Tag Archives: doubt

“Skepticism” (the Parable of the Boulder Explained) [The Rambling Prose of Paul Burgess]

“Skepticism” [The Parable of the Boulder Explained…as if someone need or wanted an explanation;)]
-Skepticism would benefit from being rebranded “suspension of judgment.” [“Agnosticism” would not be an adequate substitute because the term, now associated almost exclusively with religious beliefs, carries a negative connation—likely resulting from some people’s conflation of it with “atheism”. ] Despite the popular misunderstanding that skeptics insist on contrary positions’ correctness, true skeptics refuse to assert confidently that any position is beyond doubt.

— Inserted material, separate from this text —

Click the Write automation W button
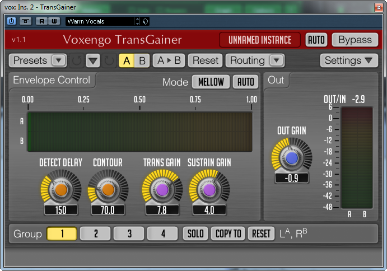[54, 21]
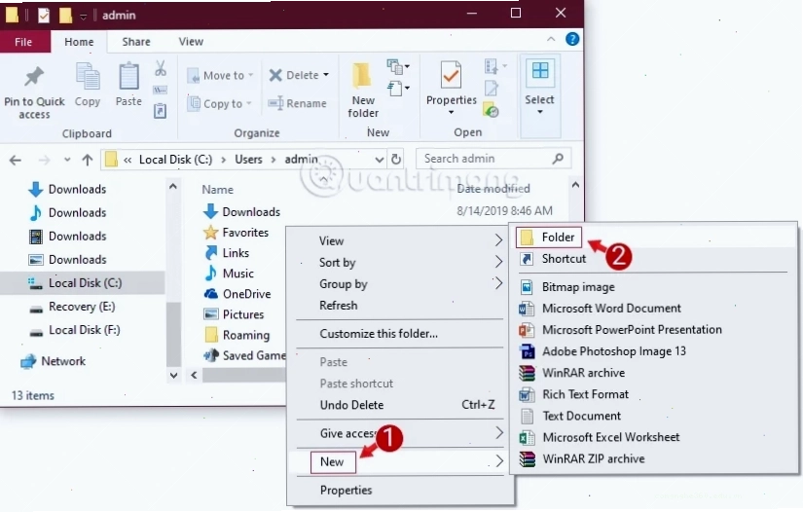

-Considering skeptics’ reservations about proclaiming truths, I find it bizarre that so many people call skeptics “arrogant” for having the audacity to challenge “certainties” that have held for centuries. One might more appropriately attach the label of “arrogance” to the skeptics’ “humble” critics who defer arrogantly to traditional authority. The “endurance=truth” equation falters because beliefs—after becoming part of a culture’s inheritance—were placed in the realm of the untouchable, and anyone who would question them would face powerful opponents. Traditions often last so long because they are defended fiercely and remain unchallenged. If a fort is never attacked, should we praise its endurance? Endurance in the realm of ideas should mean little if a position endures only because it has not been considered honestly by those holding it. A rock might lie on the floor for centuries if no one touches it, and it might eventually come to seem immovable. Much of the rock’s apparent strength derives from its defenders who—despite claiming to believe in its immovability—zealously guard the door to the room in which it rests. Why not let people handle the rock to experience firsthand its immovability?